RE: HTML5 and Unicode Normalization Form C

> As for using non-NFC outside attributes, then I don't know if there are issues
> which can justify a warning. But according to Unicode technical report 15, then
> the "W3C Character Model for the World Wide Web [ snip ] and other W3C
> Specifications (such as XML 1.0 5th Edition) recommend using Normalization
> Form C for all content." [4]

There has been some confusion about what Charmod-Norm says (and what the Internationalization WG thought it meant when it said it). I'd like to clarify somewhat. Please note that this is a *personal* email, with my chair hat off.

The normative bits of Charmod-Norm live at [1]. Items C300 and C301 use the RFC 2119 keyword "SHOULD" in requiring that content and specifications be fully-normalized or include-normalized. These requirements used to say "MUST" because the original intent was that "early uniform normalization" (EUN) would be required by the Character Model.

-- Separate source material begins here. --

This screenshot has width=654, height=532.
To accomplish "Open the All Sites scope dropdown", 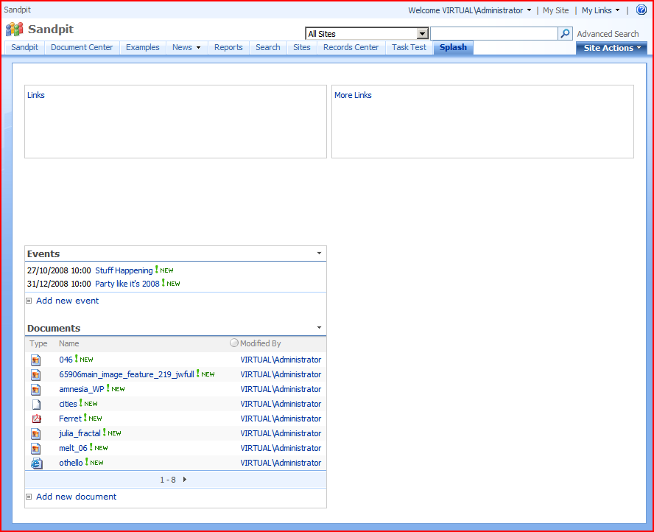I will [x=422, y=34].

In 2004/2005, the Internationalization Working Group decided that early uniform normalization was dead and that requiring normalization of content (such that applications could assume that content was already normalized) was no longer a reasonable position for Charmod. The debate was whether to relax the "MUST" requirement to "SHOULD", to "MAY", or whether it should be removed altogether. The WG felt, at that time, that normalized content was desirable even if applications and formats could not count on normalization having been applied. Therefore, the recommendation was kept at "SHOULD" rather than the weaker "MAY" (or removed altogether). Further, it was felt that new formats might wish to require normalization even if existing formats did not.

It would be unreasonable, in my opinion, to treat HTML5 as a *new* format, so I think any expectations for adding a normalization requirement to HTML are unrealistic.

Having dropped EUN, other requirements were added or modified to deal with the fact that content would not be ensured to be in a normalized form. The 2119 keyword "SHOULD" has a very strong normative meaning (only a little bit less strong than "MUST"), but the WG's intent was significantly less strong. Once you cannot assume that content is normalized, one must perform normalization sensitive operations carefully or suffer the consequences.

Charmod-Norm was not intended to be advanced in its current form for precisely the reasons we are discussing on this thread. Removing EUN means additional complexity, since specifications and formats must then deal with normalization independently, especially when it comes to things such as identifiers. The I18N Core WG has recently agreed to work on normalization guidelines again. There is (and has ever been) little enthusiasm for working on the Character Model, but having read the normalization document again this weekend, I suspect that Charmod-Norm will probably have to be replaced, rather than just worked around.



Addison Phillips
Globalization Architect (Lab126)
Chair (W3C I18N WG)

Internationalization is not a feature.
It is an architecture.


Received on Sunday, 29 May 2011 20:54:57 UTC